Scale and Stability are Two Opposing Forces

Kumar notes the difficulties of keeping your IT infrastructure stable while simultaneously scaling platform usage. “You can scale easily if you don’t have to be stable, and you can be very stable if you don’t have to scale.”

He says that the answer to this huge problem, after a lot of reflection, is addressing their infrastructure fundamentals.

“If we can make sure that our infrastructure is built not just for the needs of today, but also meets the needs of the future, it completely changes the types of conversations we have,” says Kumar.

That’s why Grab decided on the AWS infrastructure from the start.

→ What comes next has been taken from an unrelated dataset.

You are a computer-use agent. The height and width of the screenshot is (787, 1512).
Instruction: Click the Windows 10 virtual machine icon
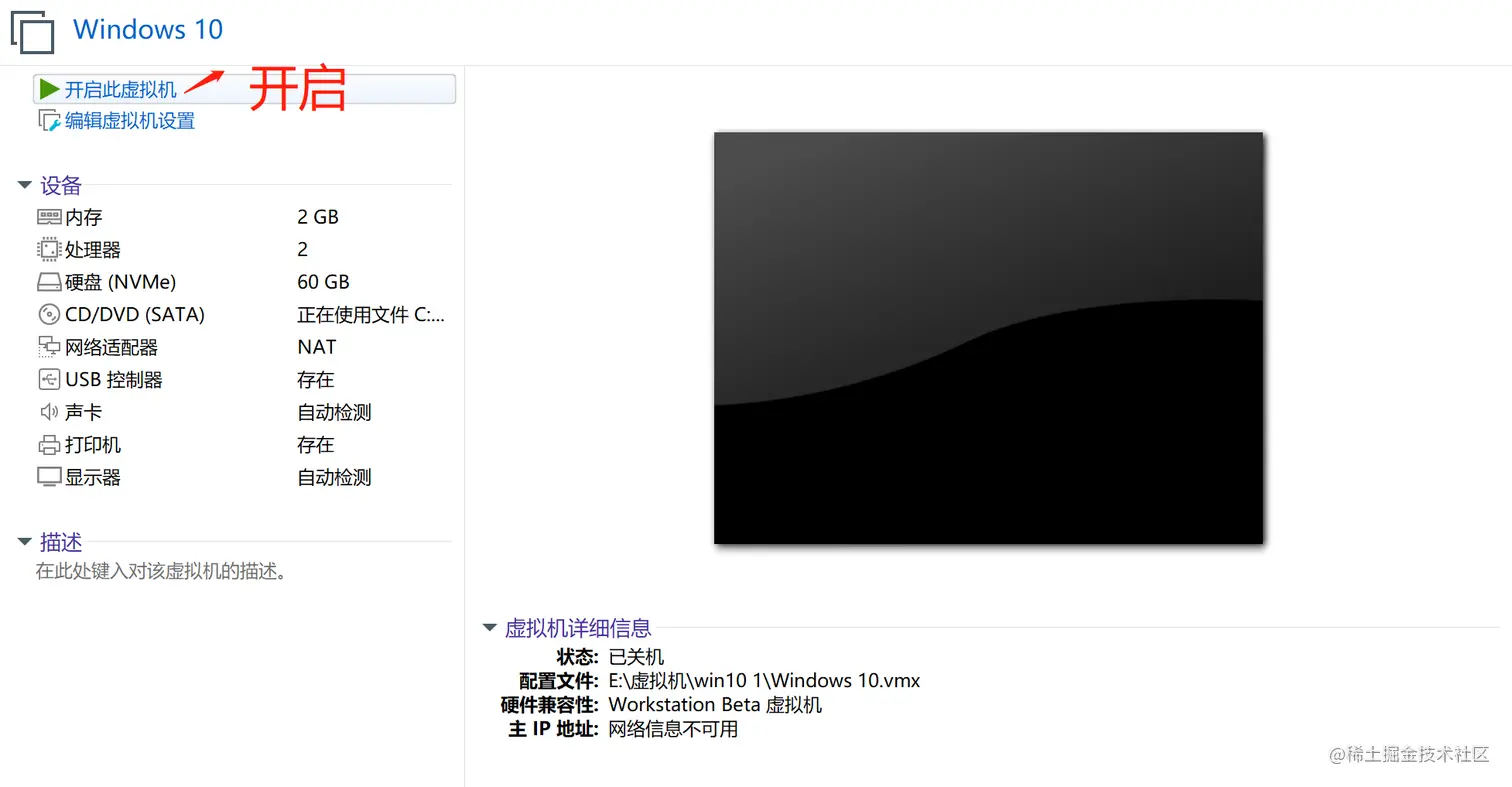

All of the AWS components he says are built to allow infinite scaling and are also extremely reliable.

Grab started out using a basic AWS setup but as they expanded they added the full gamut of AWS services in order to support their scaling needs. “We needed to start thinking about caching layers so we started using Amazon ElastiCache,” said Kumar.

They also started using Amazon Redshift, which is s petabyte-scale data warehouse service based in the cloud.

“It’s huge, it’s massive,” exclaimed Kumar. “Everybody in the company uses it. It’s not just the engineers, the product guys, the marketing team and the ATM team all use it.”

Real-Time Computation Requires Real-Time Data Streams

“In addition to that, we are doing real-time computation, and in order to do real-time demand and supply matching we need to have real-time data streams,” says Kumar.

“The end result is that our drivers will be told the demand is at this place right now, because with this high demand the drivers will be paid more.”

Building Predictive Models

Moving forward the company wants to build predictive models to make their service even more efficient for both passengers and drivers.

“In two hours time this area will have high demand and if you want to take advantage of that move to this area,” explains Kumar. “The way we can do that is by taking into account multiple factors, building data models around it and using the infrastructure to compute those models and come up with an actionable item.”

Why Grab is on AWS

Their are many benefits to being on the cloud,” says Kumar. “Such as not having to deal with physical issues, going down to a data center at 3am to the change a failed hard disk or deal with a server that is overheating because a fan has stopped rotating.”

He noted how companies of his size in the past had to have dedicated operational teams to deal with these sorts of issues. He sees little value in that for the organization and is not a great use for an engineering team. Grab gives every engineer an AWS account to run “full-blown experiments in their sub account” to look for potential problems.

“They would find things that might be a problem 3 months from now or six months from now, and giving engineers that ability is unparalleled,” he says. “I estimate that we have saved 30-40% of our resourcing and manpower that then went to serving our core focus, and our core focus is about serving our customers.”

He says this allowed our team to move significantly faster. “In the startup environment that is make-or-break!”